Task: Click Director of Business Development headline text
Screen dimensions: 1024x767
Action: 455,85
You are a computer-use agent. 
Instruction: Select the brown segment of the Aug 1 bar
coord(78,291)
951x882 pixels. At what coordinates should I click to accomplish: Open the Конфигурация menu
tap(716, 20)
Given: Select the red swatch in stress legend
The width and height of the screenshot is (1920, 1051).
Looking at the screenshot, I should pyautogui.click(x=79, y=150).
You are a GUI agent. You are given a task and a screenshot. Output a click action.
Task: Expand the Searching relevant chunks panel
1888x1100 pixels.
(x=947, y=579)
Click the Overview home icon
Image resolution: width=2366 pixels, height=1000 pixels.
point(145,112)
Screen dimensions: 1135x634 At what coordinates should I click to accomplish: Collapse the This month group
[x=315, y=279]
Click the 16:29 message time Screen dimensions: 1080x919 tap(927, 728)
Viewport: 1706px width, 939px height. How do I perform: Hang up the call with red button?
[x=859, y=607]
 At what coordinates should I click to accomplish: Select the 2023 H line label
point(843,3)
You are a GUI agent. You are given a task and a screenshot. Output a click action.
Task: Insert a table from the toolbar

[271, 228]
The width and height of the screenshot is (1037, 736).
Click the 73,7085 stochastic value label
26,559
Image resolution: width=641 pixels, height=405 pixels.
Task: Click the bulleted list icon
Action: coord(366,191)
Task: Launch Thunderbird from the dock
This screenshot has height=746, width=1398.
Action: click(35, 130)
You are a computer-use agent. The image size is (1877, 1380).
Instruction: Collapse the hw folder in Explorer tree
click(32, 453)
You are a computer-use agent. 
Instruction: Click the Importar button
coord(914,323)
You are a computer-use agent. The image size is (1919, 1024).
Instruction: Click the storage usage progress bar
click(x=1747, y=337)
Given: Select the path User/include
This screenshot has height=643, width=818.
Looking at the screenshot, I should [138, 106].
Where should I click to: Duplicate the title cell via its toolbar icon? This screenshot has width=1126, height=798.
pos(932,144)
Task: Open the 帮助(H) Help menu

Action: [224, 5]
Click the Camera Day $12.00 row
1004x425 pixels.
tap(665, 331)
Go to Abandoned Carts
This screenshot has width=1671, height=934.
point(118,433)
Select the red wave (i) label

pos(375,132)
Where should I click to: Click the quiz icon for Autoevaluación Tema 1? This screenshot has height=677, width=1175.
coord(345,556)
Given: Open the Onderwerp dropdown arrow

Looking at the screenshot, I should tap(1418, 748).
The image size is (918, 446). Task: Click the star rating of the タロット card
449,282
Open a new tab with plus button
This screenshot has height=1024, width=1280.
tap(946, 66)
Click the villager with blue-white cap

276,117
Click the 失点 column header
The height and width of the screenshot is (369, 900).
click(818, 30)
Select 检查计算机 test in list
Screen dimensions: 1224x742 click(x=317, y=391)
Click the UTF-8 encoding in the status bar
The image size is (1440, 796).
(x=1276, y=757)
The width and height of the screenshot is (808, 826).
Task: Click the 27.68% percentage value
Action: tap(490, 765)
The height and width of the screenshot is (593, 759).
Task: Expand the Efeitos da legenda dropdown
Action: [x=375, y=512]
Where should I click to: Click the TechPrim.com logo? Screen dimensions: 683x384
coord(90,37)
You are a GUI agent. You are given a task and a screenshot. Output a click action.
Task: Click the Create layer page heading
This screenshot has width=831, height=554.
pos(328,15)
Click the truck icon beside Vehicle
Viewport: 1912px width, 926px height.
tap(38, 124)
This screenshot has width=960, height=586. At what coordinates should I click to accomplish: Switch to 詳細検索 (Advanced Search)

**Problem requirements:**
Find "Instruction: Collapse the" in the material above; set down exactly the line holding it and every line after it, through the last, and no others.

**Task output:**
Instruction: Collapse the hw folder in Explorer tree
click(32, 453)
You are a computer-use agent. 
Instruction: Click the Importar button
coord(914,323)
You are a computer-use agent. The image size is (1919, 1024).
Instruction: Click the storage usage progress bar
click(x=1747, y=337)
Given: Select the path User/include
This screenshot has height=643, width=818.
Looking at the screenshot, I should [138, 106].
Where should I click to: Duplicate the title cell via its toolbar icon? This screenshot has width=1126, height=798.
pos(932,144)
Task: Open the 帮助(H) Help menu

Action: [224, 5]
Click the Camera Day $12.00 row
1004x425 pixels.
tap(665, 331)
Go to Abandoned Carts
This screenshot has width=1671, height=934.
point(118,433)
Select the red wave (i) label

pos(375,132)
Where should I click to: Click the quiz icon for Autoevaluación Tema 1? This screenshot has height=677, width=1175.
coord(345,556)
Given: Open the Onderwerp dropdown arrow

Looking at the screenshot, I should tap(1418, 748).
The image size is (918, 446). Task: Click the star rating of the タロット card
449,282
Open a new tab with plus button
This screenshot has height=1024, width=1280.
tap(946, 66)
Click the villager with blue-white cap

276,117
Click the 失点 column header
The height and width of the screenshot is (369, 900).
click(818, 30)
Select 检查计算机 test in list
Screen dimensions: 1224x742 click(x=317, y=391)
Click the UTF-8 encoding in the status bar
The image size is (1440, 796).
(x=1276, y=757)
The width and height of the screenshot is (808, 826).
Task: Click the 27.68% percentage value
Action: tap(490, 765)
The height and width of the screenshot is (593, 759).
Task: Expand the Efeitos da legenda dropdown
Action: [x=375, y=512]
Where should I click to: Click the TechPrim.com logo? Screen dimensions: 683x384
coord(90,37)
You are a GUI agent. You are given a task and a screenshot. Output a click action.
Task: Click the Create layer page heading
This screenshot has width=831, height=554.
pos(328,15)
Click the truck icon beside Vehicle
Viewport: 1912px width, 926px height.
tap(38, 124)
This screenshot has width=960, height=586. At what coordinates should I click to accomplish: Switch to 詳細検索 (Advanced Search)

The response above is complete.